Put the pipe in a workmate and apply slight pressure on the pipe,repeat a few turns at a time for straightness.

Reply to
George

Why can you not use soldered fittings and why do you have to use m/bore?

Reply to
NOSPAMnet

========================================== You use an external spring with microbore instead of the internal type used for 15mm etc. - try Screwfix.

To straighten the tube push the spring onto the coil of tube and straighten the section in the spring before moving on to another section.
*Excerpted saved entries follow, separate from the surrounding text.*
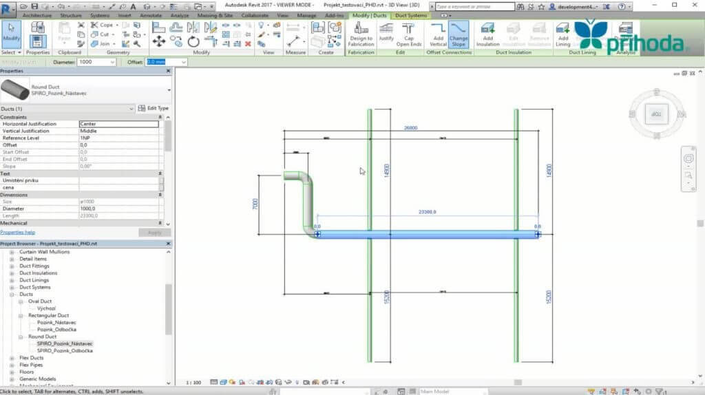Expand the Flex Ducts tree node
Viewport: 705px width, 395px height.
tap(12, 358)
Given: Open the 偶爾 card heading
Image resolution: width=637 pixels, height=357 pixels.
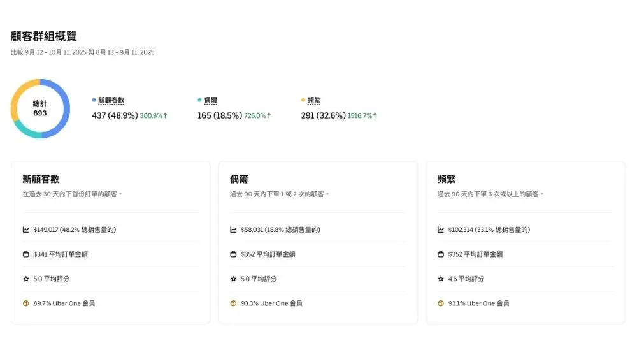Looking at the screenshot, I should [x=239, y=179].
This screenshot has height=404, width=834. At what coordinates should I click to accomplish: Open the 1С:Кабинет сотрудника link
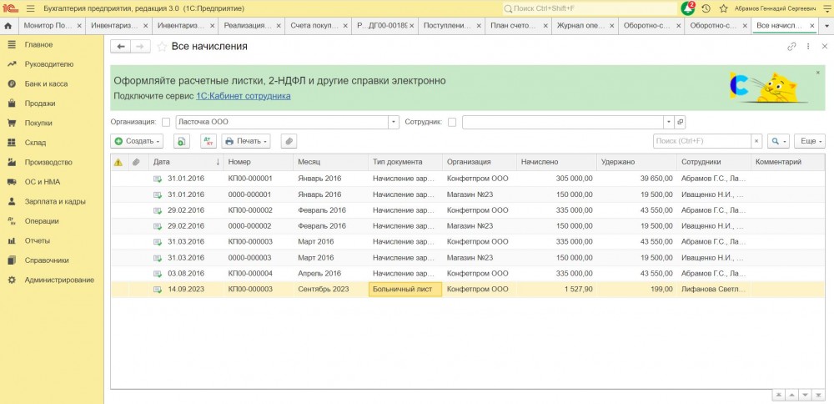coord(243,96)
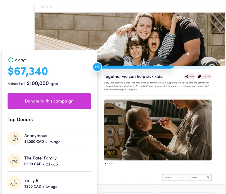
Task: Click Anonymous donor's hand-heart icon
Action: [x=14, y=138]
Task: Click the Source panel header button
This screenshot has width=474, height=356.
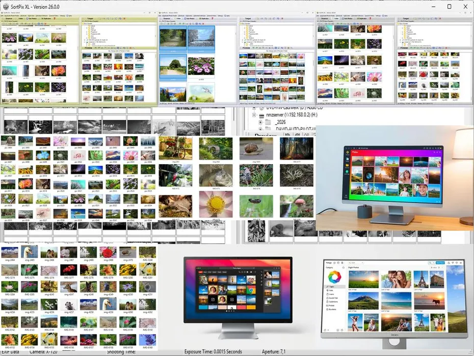Action: click(x=9, y=19)
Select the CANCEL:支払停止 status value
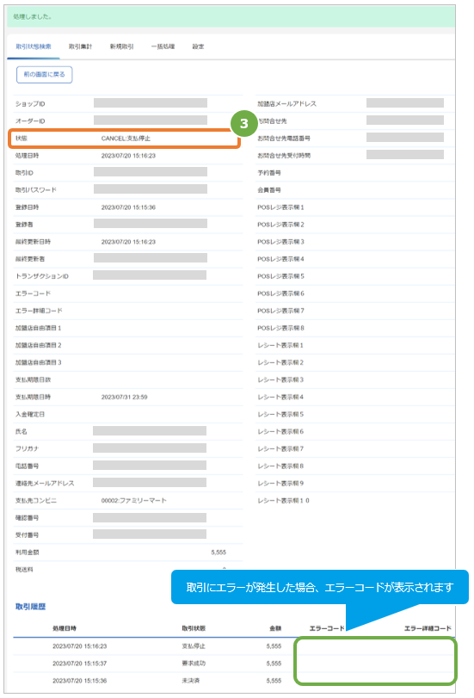This screenshot has width=474, height=698. (126, 139)
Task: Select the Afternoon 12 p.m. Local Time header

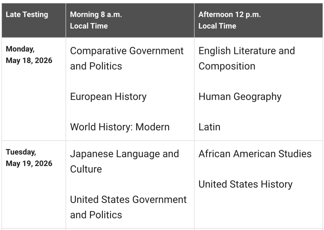Action: pyautogui.click(x=230, y=20)
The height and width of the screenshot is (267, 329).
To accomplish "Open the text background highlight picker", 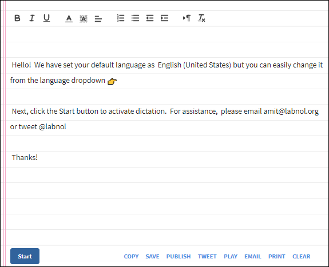I will point(84,19).
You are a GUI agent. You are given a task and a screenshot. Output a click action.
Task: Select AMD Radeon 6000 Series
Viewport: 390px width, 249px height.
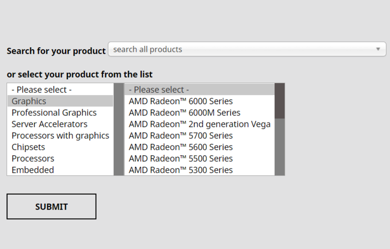coord(199,101)
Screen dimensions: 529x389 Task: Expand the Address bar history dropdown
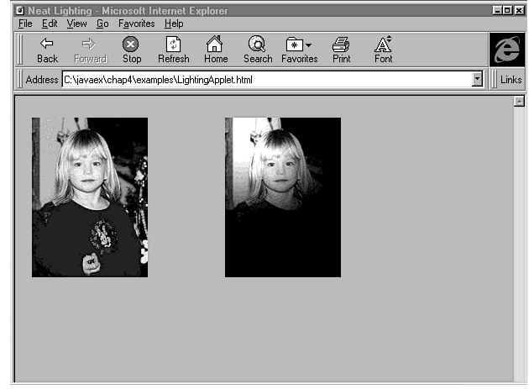(478, 80)
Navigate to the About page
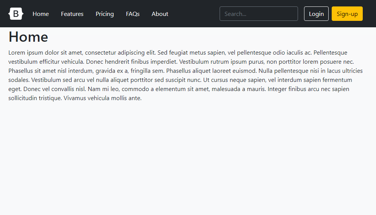 click(x=160, y=14)
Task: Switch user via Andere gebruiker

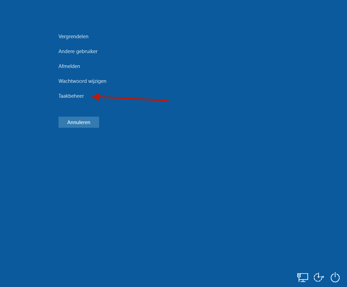Action: 78,51
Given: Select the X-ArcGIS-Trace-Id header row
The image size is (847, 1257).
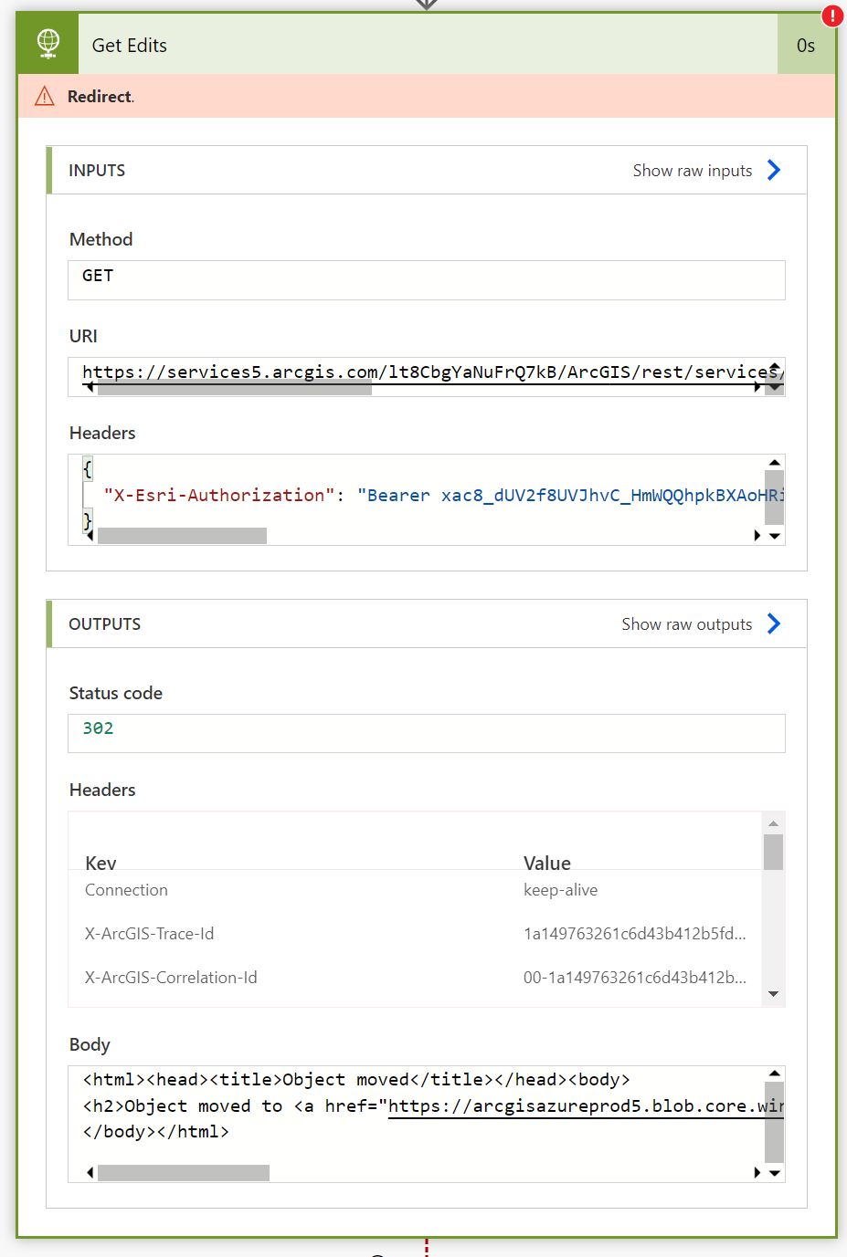Looking at the screenshot, I should [x=415, y=934].

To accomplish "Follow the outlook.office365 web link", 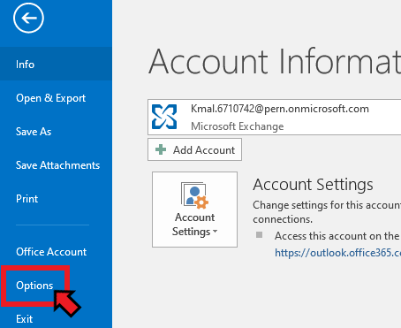I will point(337,253).
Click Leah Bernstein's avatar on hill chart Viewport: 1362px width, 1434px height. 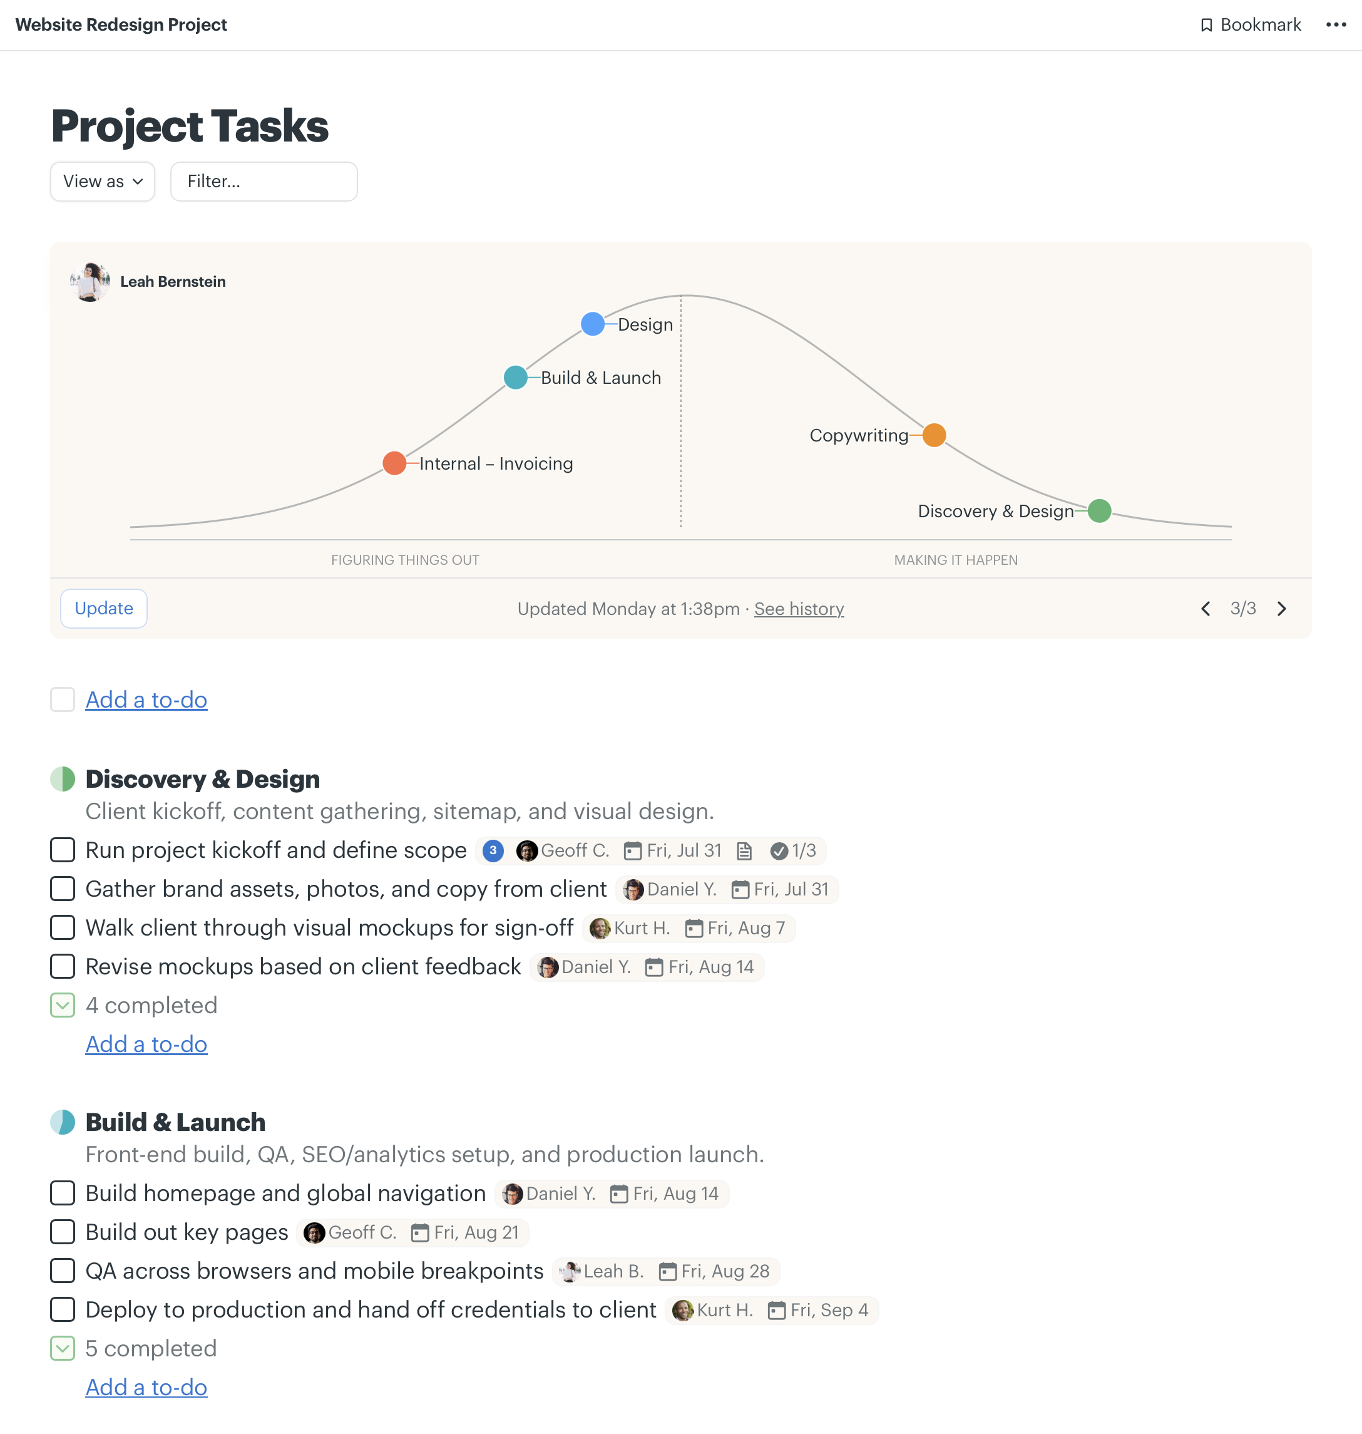[90, 282]
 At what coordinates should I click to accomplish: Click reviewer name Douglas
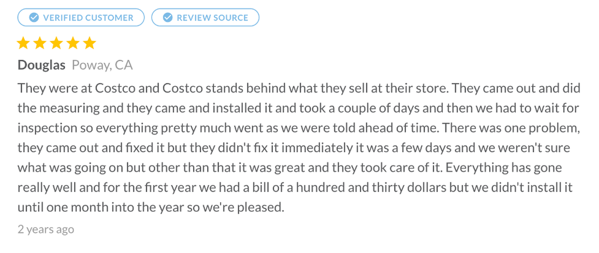(41, 65)
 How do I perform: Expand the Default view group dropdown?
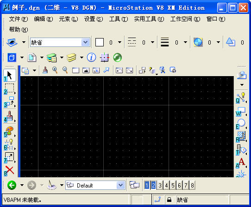[x=121, y=185]

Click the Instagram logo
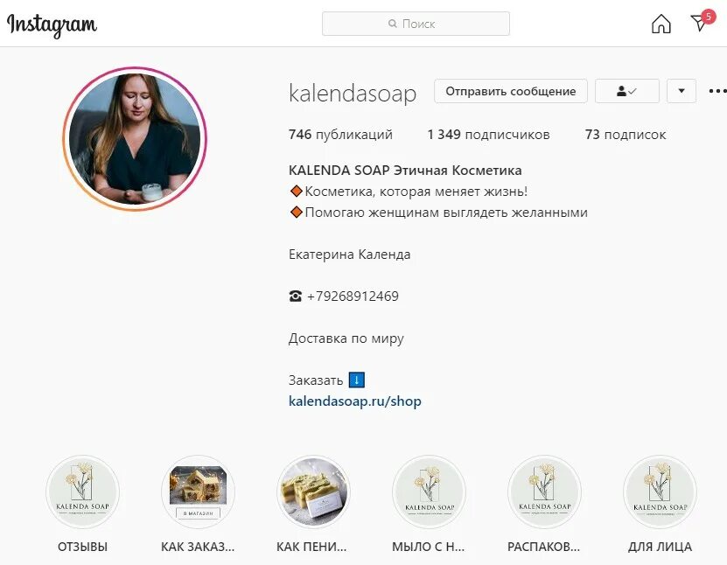(x=52, y=24)
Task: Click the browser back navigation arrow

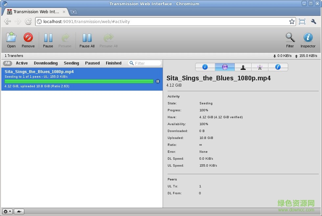Action: click(x=8, y=21)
Use the same spring to create your bends. There's a limit to the radius of any bend so don't be too ambitious.

Cic.

Reply to
Cicero

Tell me, how would he get the spring off the pipe after making a 80 or 90 deg bend?

Reply to
George

You can get pipe benders ( not springs) for microbore .BSC ( is that correct name?) sell them

Reply to
NOSPAMnet

------------------------------------- Perfectly simple. The spring works a bit like one of those springs that walk downstairs (slinky?). The coils of the 8 or 10mm springs open up slightly with the bend and the spring is removed with a twisting action. Simple if you know how - as some of us do.

Cic.

Reply to
Cicero

------------------------------------------ I know - I've got one. The trouble is (as the OP stated) that it's a bit difficult to gauge the exact position of your bends. Everybody chooses what suits them best.

I also have a home-made bender for making fixed brake pipes which works very well but there's still a need for some free-hand bending.

Cic.

Reply to
Cicero

We were somewhere around Barstow, on the edge of the desert, when the drugs began to take hold. I remember Stephen saying something like:

Practice. You don't need a pipe bender for 10mm, just a dollop of common sense.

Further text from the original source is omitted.